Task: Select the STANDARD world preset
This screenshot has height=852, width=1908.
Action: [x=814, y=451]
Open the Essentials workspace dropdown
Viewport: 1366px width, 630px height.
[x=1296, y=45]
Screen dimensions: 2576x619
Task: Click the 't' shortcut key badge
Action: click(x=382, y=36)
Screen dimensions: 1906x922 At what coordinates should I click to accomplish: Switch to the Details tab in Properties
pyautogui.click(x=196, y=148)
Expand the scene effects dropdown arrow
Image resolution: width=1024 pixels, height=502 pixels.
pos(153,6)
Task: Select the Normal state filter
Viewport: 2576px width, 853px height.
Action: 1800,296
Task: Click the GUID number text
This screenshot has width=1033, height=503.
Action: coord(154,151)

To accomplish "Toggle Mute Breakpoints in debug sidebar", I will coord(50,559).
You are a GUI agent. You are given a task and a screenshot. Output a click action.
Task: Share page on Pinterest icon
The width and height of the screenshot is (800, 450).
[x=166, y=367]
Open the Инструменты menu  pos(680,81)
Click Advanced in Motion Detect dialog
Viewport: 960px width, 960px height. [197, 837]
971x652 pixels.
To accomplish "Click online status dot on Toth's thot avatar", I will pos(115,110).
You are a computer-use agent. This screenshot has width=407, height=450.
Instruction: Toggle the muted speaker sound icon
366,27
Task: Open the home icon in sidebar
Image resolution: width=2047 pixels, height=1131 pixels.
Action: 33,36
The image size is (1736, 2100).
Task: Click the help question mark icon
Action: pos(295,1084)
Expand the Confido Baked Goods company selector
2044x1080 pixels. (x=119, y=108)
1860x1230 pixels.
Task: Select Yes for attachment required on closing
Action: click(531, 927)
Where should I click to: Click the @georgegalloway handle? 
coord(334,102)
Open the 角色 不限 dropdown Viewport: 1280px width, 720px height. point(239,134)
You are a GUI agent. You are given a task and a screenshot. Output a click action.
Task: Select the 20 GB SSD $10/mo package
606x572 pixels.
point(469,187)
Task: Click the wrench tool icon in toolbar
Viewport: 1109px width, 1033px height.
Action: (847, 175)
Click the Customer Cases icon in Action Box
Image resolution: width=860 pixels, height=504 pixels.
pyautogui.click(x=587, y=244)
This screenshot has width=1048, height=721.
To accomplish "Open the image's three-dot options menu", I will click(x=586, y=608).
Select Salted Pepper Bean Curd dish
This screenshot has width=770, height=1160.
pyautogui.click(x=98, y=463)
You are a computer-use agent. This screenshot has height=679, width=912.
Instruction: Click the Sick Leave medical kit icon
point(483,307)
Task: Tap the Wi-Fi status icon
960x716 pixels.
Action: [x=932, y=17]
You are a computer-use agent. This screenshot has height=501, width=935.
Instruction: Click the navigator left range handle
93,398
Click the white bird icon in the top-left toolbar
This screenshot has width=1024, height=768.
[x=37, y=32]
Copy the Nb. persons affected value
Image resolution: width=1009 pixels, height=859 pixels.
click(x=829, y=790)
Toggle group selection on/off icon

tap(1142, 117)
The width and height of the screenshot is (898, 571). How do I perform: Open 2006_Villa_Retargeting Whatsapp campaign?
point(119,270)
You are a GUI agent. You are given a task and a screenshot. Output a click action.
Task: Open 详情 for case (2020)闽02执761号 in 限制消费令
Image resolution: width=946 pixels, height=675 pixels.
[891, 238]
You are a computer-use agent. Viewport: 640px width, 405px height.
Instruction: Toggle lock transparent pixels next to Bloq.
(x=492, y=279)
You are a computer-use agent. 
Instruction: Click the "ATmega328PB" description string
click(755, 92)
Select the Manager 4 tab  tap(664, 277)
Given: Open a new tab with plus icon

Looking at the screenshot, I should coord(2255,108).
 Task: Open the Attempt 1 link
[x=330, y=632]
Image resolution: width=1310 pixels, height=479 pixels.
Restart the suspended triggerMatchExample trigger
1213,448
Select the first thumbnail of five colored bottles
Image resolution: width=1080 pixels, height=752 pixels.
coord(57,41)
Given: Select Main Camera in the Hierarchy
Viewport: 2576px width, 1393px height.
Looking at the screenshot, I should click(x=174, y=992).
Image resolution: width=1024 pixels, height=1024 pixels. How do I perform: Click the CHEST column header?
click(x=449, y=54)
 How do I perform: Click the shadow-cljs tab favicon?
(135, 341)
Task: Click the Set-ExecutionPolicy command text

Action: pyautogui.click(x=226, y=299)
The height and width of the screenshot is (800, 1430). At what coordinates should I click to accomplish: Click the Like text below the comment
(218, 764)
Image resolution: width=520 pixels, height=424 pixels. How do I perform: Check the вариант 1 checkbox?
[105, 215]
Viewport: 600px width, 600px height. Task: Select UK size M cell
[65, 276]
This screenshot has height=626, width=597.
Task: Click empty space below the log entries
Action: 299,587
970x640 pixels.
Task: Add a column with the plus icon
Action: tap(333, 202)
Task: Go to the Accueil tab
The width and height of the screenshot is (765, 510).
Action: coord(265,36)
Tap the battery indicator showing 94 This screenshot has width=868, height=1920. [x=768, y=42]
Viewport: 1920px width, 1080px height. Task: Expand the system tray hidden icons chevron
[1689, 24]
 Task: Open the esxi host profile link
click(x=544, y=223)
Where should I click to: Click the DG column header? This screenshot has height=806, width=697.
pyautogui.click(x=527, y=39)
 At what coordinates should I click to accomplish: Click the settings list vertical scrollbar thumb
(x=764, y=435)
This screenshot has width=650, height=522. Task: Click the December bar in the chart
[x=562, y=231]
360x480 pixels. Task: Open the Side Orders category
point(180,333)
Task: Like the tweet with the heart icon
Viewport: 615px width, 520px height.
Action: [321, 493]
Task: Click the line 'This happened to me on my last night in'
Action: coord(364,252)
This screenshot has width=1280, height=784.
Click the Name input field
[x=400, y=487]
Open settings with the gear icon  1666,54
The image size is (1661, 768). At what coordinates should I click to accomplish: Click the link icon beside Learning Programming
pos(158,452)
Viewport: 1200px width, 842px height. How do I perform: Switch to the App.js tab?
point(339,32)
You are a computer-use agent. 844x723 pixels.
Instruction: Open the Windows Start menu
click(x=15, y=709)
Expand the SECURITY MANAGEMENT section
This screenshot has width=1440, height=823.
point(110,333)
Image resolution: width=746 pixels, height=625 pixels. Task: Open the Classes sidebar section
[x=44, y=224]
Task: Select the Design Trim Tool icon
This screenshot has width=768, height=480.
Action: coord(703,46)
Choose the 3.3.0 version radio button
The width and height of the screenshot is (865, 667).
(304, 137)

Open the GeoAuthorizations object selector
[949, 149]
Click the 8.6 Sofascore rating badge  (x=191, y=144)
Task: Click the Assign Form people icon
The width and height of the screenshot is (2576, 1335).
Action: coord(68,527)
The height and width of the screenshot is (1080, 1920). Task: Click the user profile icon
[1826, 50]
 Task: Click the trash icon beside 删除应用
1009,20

##############################

Work to be completed - Return the entire listing above line for line, with every line kept verbatim.

Response -
Task: Select the STANDARD world preset
This screenshot has height=852, width=1908.
Action: [x=814, y=451]
Open the Essentials workspace dropdown
Viewport: 1366px width, 630px height.
[x=1296, y=45]
Screen dimensions: 2576x619
Task: Click the 't' shortcut key badge
Action: click(x=382, y=36)
Screen dimensions: 1906x922 At what coordinates should I click to accomplish: Switch to the Details tab in Properties
pyautogui.click(x=196, y=148)
Expand the scene effects dropdown arrow
Image resolution: width=1024 pixels, height=502 pixels.
pos(153,6)
Task: Select the Normal state filter
Viewport: 2576px width, 853px height.
Action: 1800,296
Task: Click the GUID number text
This screenshot has width=1033, height=503.
Action: coord(154,151)

To accomplish "Toggle Mute Breakpoints in debug sidebar", I will coord(50,559).
You are a GUI agent. You are given a task and a screenshot. Output a click action.
Task: Share page on Pinterest icon
The width and height of the screenshot is (800, 450).
[x=166, y=367]
Open the Инструменты menu  pos(680,81)
Click Advanced in Motion Detect dialog
Viewport: 960px width, 960px height. [197, 837]
971x652 pixels.
To accomplish "Click online status dot on Toth's thot avatar", I will pos(115,110).
You are a computer-use agent. This screenshot has width=407, height=450.
Instruction: Toggle the muted speaker sound icon
366,27
Task: Open the home icon in sidebar
Image resolution: width=2047 pixels, height=1131 pixels.
Action: 33,36
The image size is (1736, 2100).
Task: Click the help question mark icon
Action: pos(295,1084)
Expand the Confido Baked Goods company selector
2044x1080 pixels. (x=119, y=108)
1860x1230 pixels.
Task: Select Yes for attachment required on closing
Action: click(531, 927)
Where should I click to: Click the @georgegalloway handle? 
coord(334,102)
Open the 角色 不限 dropdown Viewport: 1280px width, 720px height. point(239,134)
You are a GUI agent. You are given a task and a screenshot. Output a click action.
Task: Select the 20 GB SSD $10/mo package
606x572 pixels.
point(469,187)
Task: Click the wrench tool icon in toolbar
Viewport: 1109px width, 1033px height.
Action: (847, 175)
Click the Customer Cases icon in Action Box
Image resolution: width=860 pixels, height=504 pixels.
pyautogui.click(x=587, y=244)
This screenshot has width=1048, height=721.
To accomplish "Open the image's three-dot options menu", I will click(x=586, y=608).
Select Salted Pepper Bean Curd dish
This screenshot has width=770, height=1160.
pyautogui.click(x=98, y=463)
You are a computer-use agent. This screenshot has height=679, width=912.
Instruction: Click the Sick Leave medical kit icon
point(483,307)
Task: Tap the Wi-Fi status icon
960x716 pixels.
Action: [x=932, y=17]
You are a computer-use agent. This screenshot has height=501, width=935.
Instruction: Click the navigator left range handle
93,398
Click the white bird icon in the top-left toolbar
This screenshot has width=1024, height=768.
[x=37, y=32]
Copy the Nb. persons affected value
Image resolution: width=1009 pixels, height=859 pixels.
click(x=829, y=790)
Toggle group selection on/off icon

tap(1142, 117)
The width and height of the screenshot is (898, 571). How do I perform: Open 2006_Villa_Retargeting Whatsapp campaign?
point(119,270)
You are a GUI agent. You are given a task and a screenshot. Output a click action.
Task: Open 详情 for case (2020)闽02执761号 in 限制消费令
Image resolution: width=946 pixels, height=675 pixels.
[891, 238]
You are a computer-use agent. Viewport: 640px width, 405px height.
Instruction: Toggle lock transparent pixels next to Bloq.
(x=492, y=279)
You are a computer-use agent. 
Instruction: Click the "ATmega328PB" description string
click(755, 92)
Select the Manager 4 tab  tap(664, 277)
Given: Open a new tab with plus icon

Looking at the screenshot, I should coord(2255,108).
 Task: Open the Attempt 1 link
[x=330, y=632]
Image resolution: width=1310 pixels, height=479 pixels.
Restart the suspended triggerMatchExample trigger
1213,448
Select the first thumbnail of five colored bottles
Image resolution: width=1080 pixels, height=752 pixels.
coord(57,41)
Given: Select Main Camera in the Hierarchy
Viewport: 2576px width, 1393px height.
Looking at the screenshot, I should click(x=174, y=992).
Image resolution: width=1024 pixels, height=1024 pixels. How do I perform: Click the CHEST column header?
click(x=449, y=54)
 How do I perform: Click the shadow-cljs tab favicon?
(135, 341)
Task: Click the Set-ExecutionPolicy command text

Action: pyautogui.click(x=226, y=299)
The height and width of the screenshot is (800, 1430). At what coordinates should I click to accomplish: Click the Like text below the comment
(218, 764)
Image resolution: width=520 pixels, height=424 pixels. How do I perform: Check the вариант 1 checkbox?
[105, 215]
Viewport: 600px width, 600px height. Task: Select UK size M cell
[65, 276]
This screenshot has height=626, width=597.
Task: Click empty space below the log entries
Action: 299,587
970x640 pixels.
Task: Add a column with the plus icon
Action: tap(333, 202)
Task: Go to the Accueil tab
The width and height of the screenshot is (765, 510).
Action: coord(265,36)
Tap the battery indicator showing 94 This screenshot has width=868, height=1920. [x=768, y=42]
Viewport: 1920px width, 1080px height. Task: Expand the system tray hidden icons chevron
[1689, 24]
 Task: Open the esxi host profile link
click(x=544, y=223)
Where should I click to: Click the DG column header? This screenshot has height=806, width=697.
pyautogui.click(x=527, y=39)
 At what coordinates should I click to accomplish: Click the settings list vertical scrollbar thumb
(x=764, y=435)
This screenshot has width=650, height=522. Task: Click the December bar in the chart
[x=562, y=231]
360x480 pixels. Task: Open the Side Orders category
point(180,333)
Task: Like the tweet with the heart icon
Viewport: 615px width, 520px height.
Action: [321, 493]
Task: Click the line 'This happened to me on my last night in'
Action: coord(364,252)
This screenshot has width=1280, height=784.
Click the Name input field
[x=400, y=487]
Open settings with the gear icon  1666,54
The image size is (1661, 768). At what coordinates should I click to accomplish: Click the link icon beside Learning Programming
pos(158,452)
Viewport: 1200px width, 842px height. How do I perform: Switch to the App.js tab?
point(339,32)
You are a computer-use agent. 844x723 pixels.
Instruction: Open the Windows Start menu
click(x=15, y=709)
Expand the SECURITY MANAGEMENT section
This screenshot has width=1440, height=823.
point(110,333)
Image resolution: width=746 pixels, height=625 pixels. Task: Open the Classes sidebar section
[x=44, y=224]
Task: Select the Design Trim Tool icon
This screenshot has width=768, height=480.
Action: coord(703,46)
Choose the 3.3.0 version radio button
The width and height of the screenshot is (865, 667).
(304, 137)

Open the GeoAuthorizations object selector
[949, 149]
Click the 8.6 Sofascore rating badge  (x=191, y=144)
Task: Click the Assign Form people icon
The width and height of the screenshot is (2576, 1335).
Action: coord(68,527)
The height and width of the screenshot is (1080, 1920). Task: Click the user profile icon
[1826, 50]
 Task: Click the trash icon beside 删除应用
1009,20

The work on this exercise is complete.